El horror nuestro de cada día (223)

ALARIDO DE TRISTE ARREPENTIMIENTO


El horror nuestro de cada día (223)

La Crónica de Chihuahua
Agosto de 2015, 22:51 pm

Por Froilán Meza Rivera

En la noche silenciosa de normales murmullos cotidianos, se dejaba escuchar de repente un alarido de triste arrepentimiento. Y ese llanto desgarrado de bestia, mujer o espíritu recorría las márgenes del río Bravo. Las gentes de los ranchitos se representaban cualquier cosa, a cual más terrible, según la imaginación de esos pescadores, agricultores y contrabandistas.

Decían que era la lechuza que perdió a sus polluelos. Decían que era el ánima de una pobre ancianita que se había ahogado en el río y que lamentaba desde el más allá por haber abandonado a sus nietos huérfanos de madre en manos de un yerno golpeador.

Circulaban leyendas de toda clase, arraigadas algunas en la tradición de quinientos años de estos asentamientos, e inventadas otras de último momento. Y decían que nadie en el barrio del Progreso y los ranchitos río abajo, podían dormir a gusto cuando los lamentos salían a romper la noche.

El alarido se repetía desde el llamado Baje de los Carretones y se extendía hasta las Lomas de La Juliana.
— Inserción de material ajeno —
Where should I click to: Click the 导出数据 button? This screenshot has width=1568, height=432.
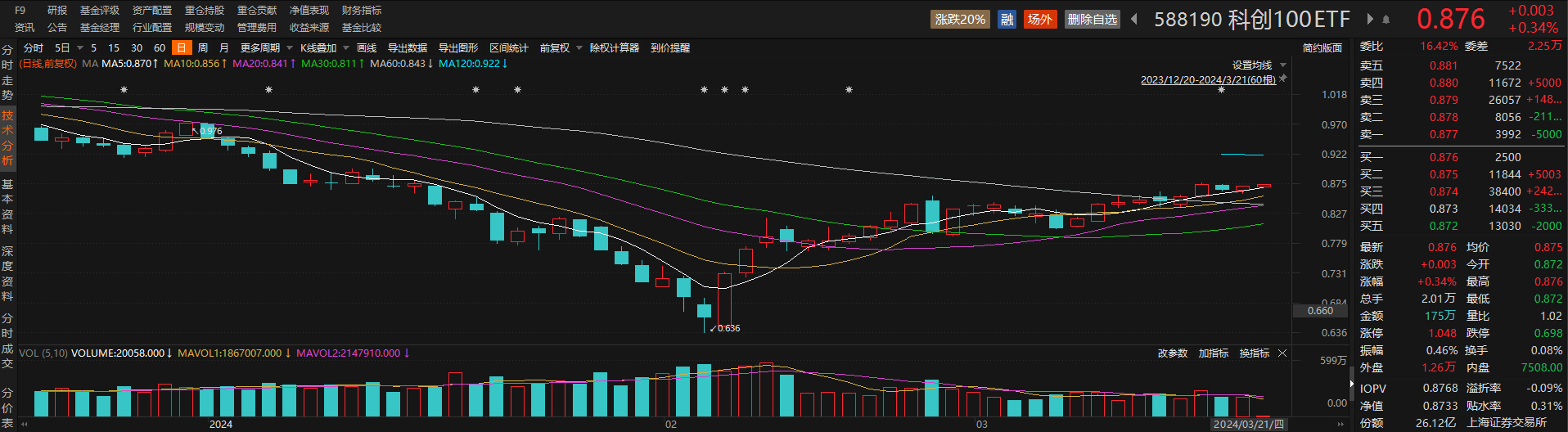click(407, 47)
“¡Ay, mis hijoooooos!” El grito erizaba la piel de los campesinos, quienes taponaban con cera los oídos de sus hijos pequeños, con la creencia de que La Lorona tomaría a cualquier niño desprevenido como si fuera propio.

La mayoría de la gente en Ojinaga atribuyó este espanto a una vieja bruja que dicen que aquí vivió y a quien no tardaron en darle el nombre de La Llorona. Esta leyenda surgió y cobró fuerza en la última década del siglo Diecinueve y hasta más de la mitad de la siguiente centuria.

La Llorona fue una mujer que tuvo fama de haber vivido en una choza de carrizo y zoquete apartada en un claro del río, en las afueras del barrio del Progreso. Era ésta una mujer extraña de pelo negro, largo, de quien nadie supo nunca decir de dónde llegó, sólo que de repente vieron que ocupaba aquel jacalito que usaban los pescadores en la temporada buena.

La mujer traía consigo tres niños pequeños, y nadie nunca supo tampoco de qué vivía, y pronto le atribuyeron que era ladrona de gallinas, o que recorría las cantinas en ambos lados de la frontera revelando la suerte y leyendo la palma de la mano a los parroquianos.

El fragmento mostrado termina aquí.